Causes and Risk Factors
What are the Causes of Bipolar Disorder?
The exact causes of bipolar disorder are not fully understood. Scientists believe that several factors seem to be involved in causing and triggering bipolar episodes. Some of the causes of bipolar disorder are listed below
Brain Structure and Functioning
Modern brain-imaging studies reveal that the brain of people with bipolar disorders may function differently than that of normal people. Recently, a study revealed that onset of bipolar disorder is associated with reduction in intracranial, whole brain, total grey and white matter. This suggests presence of brain abnormalities in people with bipolar disorder. Some magnetic resonance imaging (MRI) studies suggest that brains of people with bipolar disorder show reductions of whole-brain and prefrontal lobe volumes, and enlargement of brain structures such as lateral ventricles and globus pallidus.

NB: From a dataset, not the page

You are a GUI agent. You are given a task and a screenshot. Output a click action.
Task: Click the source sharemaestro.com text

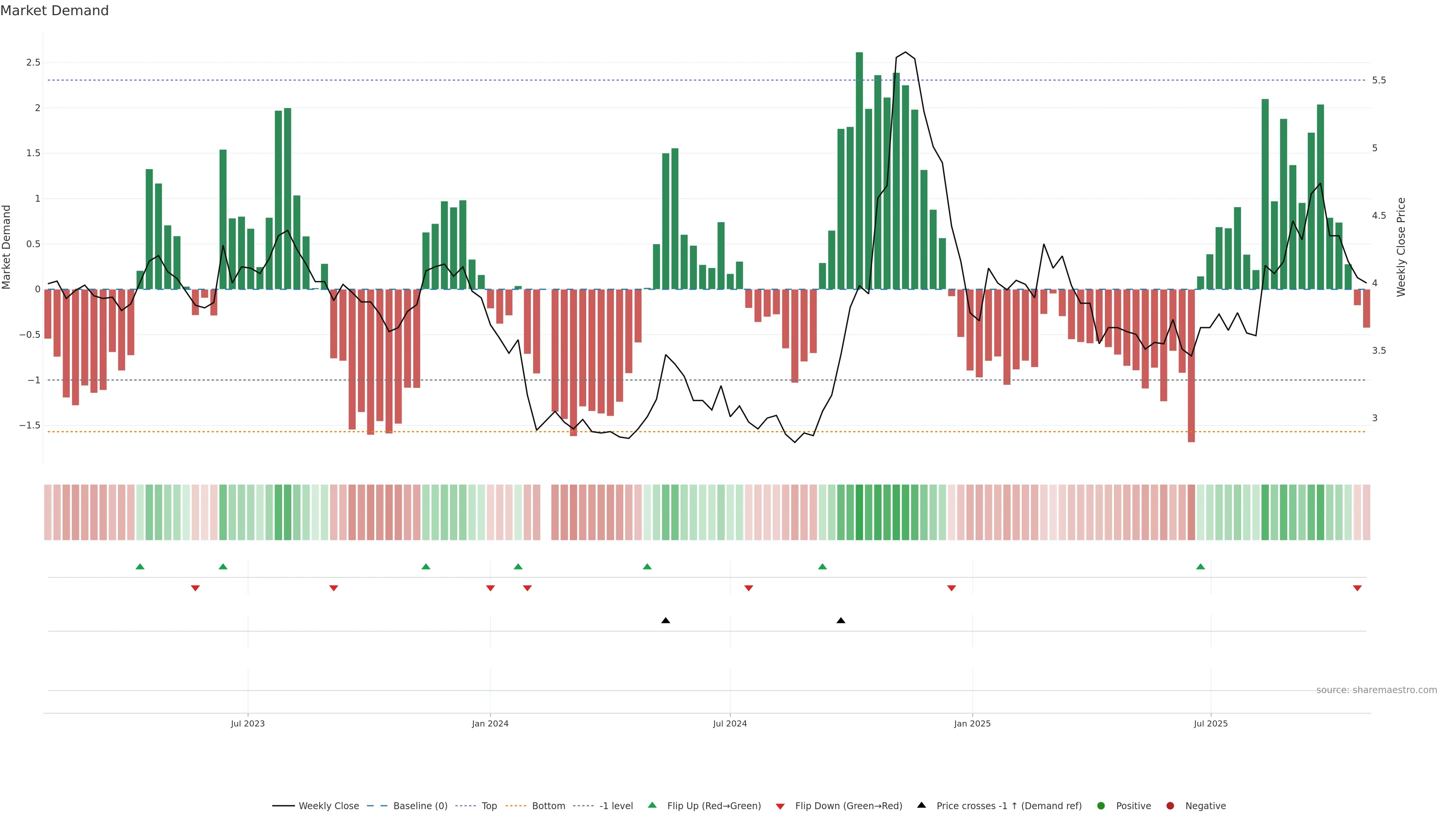point(1376,690)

Imbalance in Neurotransmitters
Imbalance in the production or levels of neurotransmitters especially dopamine, serotonin, norepinephrine, and acetylcholine play an important role in development of bipolar disorders. Studies indicate that levels of norepinephrine and serotonin are low in bipolar disorder. However, this is just an assumed mechanism as most of the data has been derived from post-mortem brain.
People who have a blood relative with bipolar disorder are commonly affected. Scientists suspect involvement of genes. People with either one parent or both the parents with bipolar disorder are at 15 to 30 percent and 50 to 75 percent risk of developing the disorder, respectively.
Environmental and Social Factors
Stress, abuse, trauma or losing a loved one may cause bipolar disorder in some people.